Curve Quality Metrics
Slope, intercept, and R² summarize how well the standards define the calibration line. An R² near 0.99 indicates that corrected absorbance changes are closely explained by concentration. Lower values may reflect pipetting error, poorly mixed standards, contaminated wells, or use of concentrations outside the linear range. When fit quality drops, analysts should inspect standards before trusting reported unknown concentrations.
Unknown Replicate Precision
Replicate unknown readings help distinguish a true concentration result from a noisy measurement. Tight replicate clustering produces lower standard deviation and lower coefficient of variation. In many laboratory workflows, a CV under 10% is a practical target for repeatability. Higher variation may indicate bubbles, timing differences, incomplete mixing, or sample heterogeneity that should be reviewed before final reporting.
Dilution Factor Impact
Many samples must be diluted so their absorbance falls inside the calibration range. The calculator reports both estimated concentration in the assay mixture and adjusted concentration in the original sample. For example, an interpolated value of 32.1 µg/mL with a dilution factor of 10 becomes 321 µg/mL. Showing both values reduces transcription mistakes and improves traceability in worksheets and exported records.
Workflow Value
Combining standards, replicates, statistics, and a curve on one page supports review during teaching, screening, and bench work. Analysts can enter data, evaluate fit quality, confirm replicate precision, and export results without recalculating values manually. This structure turns absorbance readings into a concentration summary that is easier to archive and communicate across laboratory teams.
FAQs
1. What does this calculator estimate?
It estimates protein concentration from Bradford assay absorbance data using blank correction, linear regression from standards, and dilution factor adjustment for the original sample.

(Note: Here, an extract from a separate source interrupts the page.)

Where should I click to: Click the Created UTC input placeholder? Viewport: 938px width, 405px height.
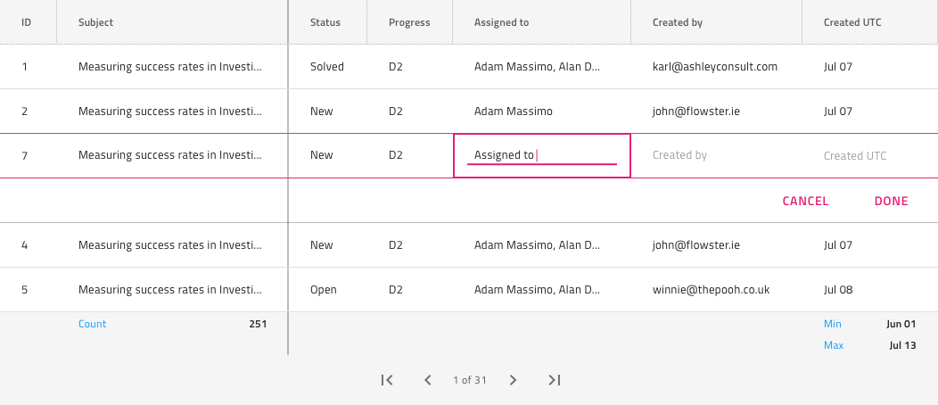coord(855,155)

2. Why is blank correction necessary?
Blank correction removes background signal from reagent and instrument effects. Without it, calculated concentrations can be biased upward, especially for low-concentration unknowns.
3. What does a low R² value mean?
A low R² suggests the standards do not fit the line well. Common causes include pipetting error, inconsistent mixing, outlier standards, or use outside the linear range.

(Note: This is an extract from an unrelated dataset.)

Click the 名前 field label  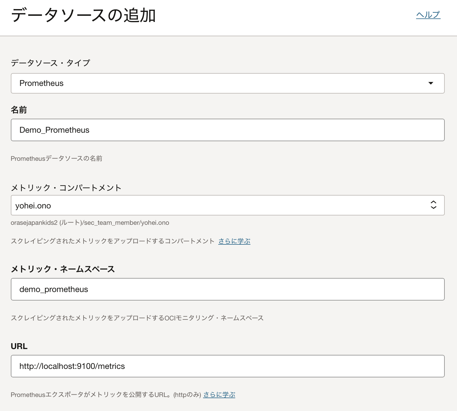point(19,110)

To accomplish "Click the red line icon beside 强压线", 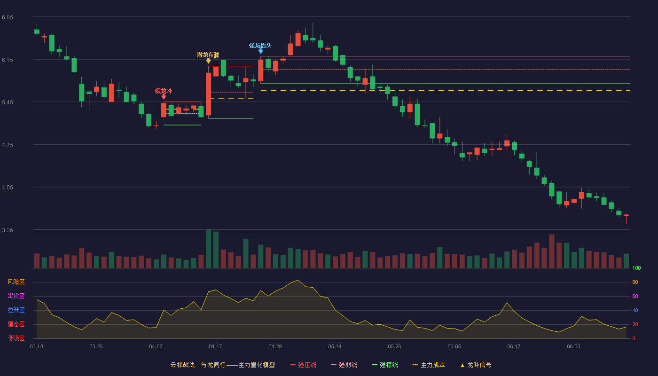I will [293, 365].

4. How should I enter replicate readings?
Enter each unknown absorbance as a separate line or comma-separated value. The calculator will compute replicate concentration, mean, standard deviation, and CV automatically.
5. When should I apply a dilution factor?
Apply a dilution factor when the sample was diluted before measurement. The calculator multiplies the interpolated assay concentration by that factor to recover the original concentration.
6. Can I export the calculated results?
Yes. The result section can be exported as CSV for tabular records and as PDF for sharing, printing, or adding to laboratory documentation.